We have a small production Cloudera distribution Hadoop cluster(14 nodes, but growing). As we have expanded our usage of this cluster we have found that disk storage is our biggest blocker and requirement. RAM and CPU usage are minimal with our workloads, and our devs have already significantly reduced the amount of data being stored.
The hardware we are using is relatively low end, and we have therefore maxed out the number of drives we can install in each node. At this time we are not out of space, but we have a new data source that will accelerate our data growth and we would like to just add storage to the system.

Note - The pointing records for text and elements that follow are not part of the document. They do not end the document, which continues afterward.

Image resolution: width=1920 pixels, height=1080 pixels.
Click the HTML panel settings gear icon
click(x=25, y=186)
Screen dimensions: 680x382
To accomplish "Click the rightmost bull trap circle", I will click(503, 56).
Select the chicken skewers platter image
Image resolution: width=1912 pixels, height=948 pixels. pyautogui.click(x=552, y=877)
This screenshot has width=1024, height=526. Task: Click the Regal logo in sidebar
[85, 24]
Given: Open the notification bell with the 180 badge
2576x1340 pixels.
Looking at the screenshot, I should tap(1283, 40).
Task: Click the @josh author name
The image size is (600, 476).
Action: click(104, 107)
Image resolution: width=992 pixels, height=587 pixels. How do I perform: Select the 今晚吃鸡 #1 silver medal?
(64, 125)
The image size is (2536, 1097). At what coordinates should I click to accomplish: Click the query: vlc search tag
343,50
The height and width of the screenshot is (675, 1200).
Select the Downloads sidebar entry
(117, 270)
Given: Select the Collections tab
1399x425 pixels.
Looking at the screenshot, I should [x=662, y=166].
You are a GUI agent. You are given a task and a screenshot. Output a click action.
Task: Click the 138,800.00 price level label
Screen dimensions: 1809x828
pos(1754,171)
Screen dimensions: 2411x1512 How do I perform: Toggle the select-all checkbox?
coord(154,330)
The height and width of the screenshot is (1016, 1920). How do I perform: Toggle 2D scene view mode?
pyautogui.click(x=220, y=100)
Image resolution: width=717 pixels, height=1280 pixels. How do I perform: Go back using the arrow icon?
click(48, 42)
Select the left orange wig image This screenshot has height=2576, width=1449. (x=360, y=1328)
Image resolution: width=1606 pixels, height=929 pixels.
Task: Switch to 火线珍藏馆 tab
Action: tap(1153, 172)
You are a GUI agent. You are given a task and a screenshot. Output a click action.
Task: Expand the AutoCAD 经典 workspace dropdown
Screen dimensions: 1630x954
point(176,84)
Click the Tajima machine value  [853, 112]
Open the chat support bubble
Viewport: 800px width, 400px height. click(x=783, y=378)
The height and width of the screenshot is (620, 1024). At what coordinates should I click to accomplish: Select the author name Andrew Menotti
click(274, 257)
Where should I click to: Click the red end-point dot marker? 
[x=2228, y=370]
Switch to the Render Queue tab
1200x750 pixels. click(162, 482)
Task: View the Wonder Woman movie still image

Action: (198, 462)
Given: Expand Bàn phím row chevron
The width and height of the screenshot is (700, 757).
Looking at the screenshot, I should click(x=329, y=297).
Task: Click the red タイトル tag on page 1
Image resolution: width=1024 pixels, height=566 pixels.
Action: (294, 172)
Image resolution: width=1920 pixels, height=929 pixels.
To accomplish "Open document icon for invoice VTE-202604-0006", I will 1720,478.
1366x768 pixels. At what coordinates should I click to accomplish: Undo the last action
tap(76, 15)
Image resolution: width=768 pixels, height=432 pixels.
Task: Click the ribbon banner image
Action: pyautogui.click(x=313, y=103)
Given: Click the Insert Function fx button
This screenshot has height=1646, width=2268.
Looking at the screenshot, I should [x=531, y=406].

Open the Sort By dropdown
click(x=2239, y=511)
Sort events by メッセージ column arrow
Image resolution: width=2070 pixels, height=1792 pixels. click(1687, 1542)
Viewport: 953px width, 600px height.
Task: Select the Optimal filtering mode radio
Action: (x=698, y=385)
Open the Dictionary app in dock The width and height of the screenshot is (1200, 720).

The systems only have one expansion card slot, which currently has our SAS HBA running the internal drives. I believe we can replace that with an HBA that has internal and external SAS ports, allowing us to maintain the internal drives and connect to external ones. Where I am running into the limits of my understanding and Google'ing powers is that I cannot find the optimal setup to use to hold the external hard drives and give each server direct, 6Gbit/s SAS, access to the drives.
Hadoop HDFS prefers to not have any other technology between it and the hard drive, and I would like to keep it that way. If I was using SATA I would pick up an external, rack mount, drive enclosure that directly connects it's external eSATA ports to the drives inside with no drive expanders or raid controllers. I cannot find the equivalent in SAS hardware.
What I'm trying to find are suggestions for DAS SAS, preferably with a single chassis that can service multiple servers and does not do anything creative beyond that. Failing that, what options do I have for supplying the equivalent storage and speeds to the SAS drives we use now?
Jared